Download or read book Emerging Labor Market Institutions for the Twenty First Century written by Richard B. Freeman and published by University of Chicago Press. This book was released on 2007-09-01 with total page 338 pages. Available in PDF, EPUB and Kindle. Book excerpt: Private sector unionism is in decline in the United States. As a result, labor advocates, community groups, nongovernmental organizations, and individuals concerned with the well-being of workers have sought to develop alternative ways to represent workers' interests. Emerging Labor Market Institutions for the Twenty-First Century provides the first in-depth assessment of how effectively labor market institutions are responding to this drastically altered landscape. This important volume provides case studies of new labor market institutions and new directions for existing institutions. The contributors examine the behavior and impact of new organizations that have formed to solve workplace problems and to bolster the position of workers. They also document how unions employ new strategies to maintain their role in the economic system. While non-union institutions are unlikely to fill the gap left by the decline of unions, the findings suggest that emerging groups and unions might together improve some dimensions of worker well-being. Emerging Labor Market Institutions is the story of workers and institutions in flux, searching for ways to represent labor in the new century.

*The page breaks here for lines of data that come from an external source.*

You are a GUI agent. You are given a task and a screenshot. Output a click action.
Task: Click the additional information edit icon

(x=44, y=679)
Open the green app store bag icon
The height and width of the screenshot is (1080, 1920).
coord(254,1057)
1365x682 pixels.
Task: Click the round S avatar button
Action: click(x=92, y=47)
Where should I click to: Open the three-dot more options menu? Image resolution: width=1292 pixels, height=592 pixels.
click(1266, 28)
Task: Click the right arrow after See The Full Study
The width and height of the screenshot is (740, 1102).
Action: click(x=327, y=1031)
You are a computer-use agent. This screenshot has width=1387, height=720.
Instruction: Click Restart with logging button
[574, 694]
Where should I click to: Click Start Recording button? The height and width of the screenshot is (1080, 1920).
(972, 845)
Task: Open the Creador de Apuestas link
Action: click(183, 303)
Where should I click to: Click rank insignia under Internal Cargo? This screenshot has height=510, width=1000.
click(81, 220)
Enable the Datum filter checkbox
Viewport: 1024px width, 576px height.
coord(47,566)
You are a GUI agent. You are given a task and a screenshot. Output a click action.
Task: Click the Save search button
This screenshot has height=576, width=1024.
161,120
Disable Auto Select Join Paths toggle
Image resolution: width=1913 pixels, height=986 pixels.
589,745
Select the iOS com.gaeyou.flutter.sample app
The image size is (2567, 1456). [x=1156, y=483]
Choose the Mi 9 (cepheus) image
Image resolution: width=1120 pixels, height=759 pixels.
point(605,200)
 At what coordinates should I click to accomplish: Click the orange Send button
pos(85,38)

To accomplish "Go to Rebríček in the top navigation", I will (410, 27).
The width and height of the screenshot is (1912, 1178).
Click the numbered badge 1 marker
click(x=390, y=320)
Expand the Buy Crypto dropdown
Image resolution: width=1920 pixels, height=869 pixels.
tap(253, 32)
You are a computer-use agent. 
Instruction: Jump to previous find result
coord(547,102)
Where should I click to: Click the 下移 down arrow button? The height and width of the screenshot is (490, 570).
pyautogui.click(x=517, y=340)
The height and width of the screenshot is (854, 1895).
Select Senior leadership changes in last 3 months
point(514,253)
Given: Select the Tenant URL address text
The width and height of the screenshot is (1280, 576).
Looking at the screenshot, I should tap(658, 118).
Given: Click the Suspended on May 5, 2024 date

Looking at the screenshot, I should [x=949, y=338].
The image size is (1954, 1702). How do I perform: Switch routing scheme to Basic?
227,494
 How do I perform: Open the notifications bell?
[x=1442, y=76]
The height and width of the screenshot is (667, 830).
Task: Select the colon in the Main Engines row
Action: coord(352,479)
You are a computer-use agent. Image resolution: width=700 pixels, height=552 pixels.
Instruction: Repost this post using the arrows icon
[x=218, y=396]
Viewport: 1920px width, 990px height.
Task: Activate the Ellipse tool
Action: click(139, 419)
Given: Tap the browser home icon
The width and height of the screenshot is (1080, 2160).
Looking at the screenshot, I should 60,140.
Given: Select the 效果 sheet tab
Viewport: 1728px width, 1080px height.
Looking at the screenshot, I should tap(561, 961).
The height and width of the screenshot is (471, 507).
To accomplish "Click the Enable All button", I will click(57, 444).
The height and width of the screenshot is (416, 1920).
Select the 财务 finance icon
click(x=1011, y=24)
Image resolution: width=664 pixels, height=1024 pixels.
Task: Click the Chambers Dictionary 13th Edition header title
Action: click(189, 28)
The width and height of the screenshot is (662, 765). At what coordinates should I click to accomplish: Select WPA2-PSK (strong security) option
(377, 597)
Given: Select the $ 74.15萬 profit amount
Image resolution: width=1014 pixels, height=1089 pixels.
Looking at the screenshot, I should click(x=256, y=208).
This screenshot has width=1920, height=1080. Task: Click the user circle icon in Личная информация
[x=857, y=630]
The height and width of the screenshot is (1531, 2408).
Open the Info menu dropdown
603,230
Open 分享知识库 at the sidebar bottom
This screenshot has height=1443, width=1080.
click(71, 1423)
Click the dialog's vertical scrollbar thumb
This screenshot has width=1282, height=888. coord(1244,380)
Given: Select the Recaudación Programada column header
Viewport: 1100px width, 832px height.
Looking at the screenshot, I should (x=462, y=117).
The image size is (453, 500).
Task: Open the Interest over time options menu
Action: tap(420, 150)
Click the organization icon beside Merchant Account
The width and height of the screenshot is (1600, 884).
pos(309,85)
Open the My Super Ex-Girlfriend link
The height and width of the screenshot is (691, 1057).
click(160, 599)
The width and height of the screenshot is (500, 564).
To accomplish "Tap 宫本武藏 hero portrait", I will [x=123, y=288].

Book The Emerging Worldwide Electronic University

Download or read book The Emerging Worldwide Electronic University written by Parker Rossman and published by Praeger. This book was released on 1993-09-30 with total page 0 pages. Available in PDF, EPUB and Kindle. Book excerpt: Higher education is changing dramatically as a result of global telecommunications. This book surveys and synthesizes the material currently available on this important topic. Much of the volume provides detailed and fascinating information on experiments, organizations, and ideas related to computer networks and higher education. Other sections examine the electronic organization of knowledge, electronic textbooks, and the many ways in which students may use computer connections to enhance their educational experience. At the heart of the study is the notion of a worldwide electronic university in which students, faculty, and research libraries will be connected electronically across continents. The author begins by describing the early signs and origins of the emerging worldwide electronic university, such as the growth of courses made available through computer networks and television. He then considers some of the administrative issues involved and the responses of some corporations and organizations to those issues. The next few chapters describe and assess the value of educational exchange and the technology that makes that exchange possible. Other chapters discuss the linking of research libraries, the facilitation of international research, and emerging instructional issues. The result is an important guide to a topic of growing interest to educators and students alike.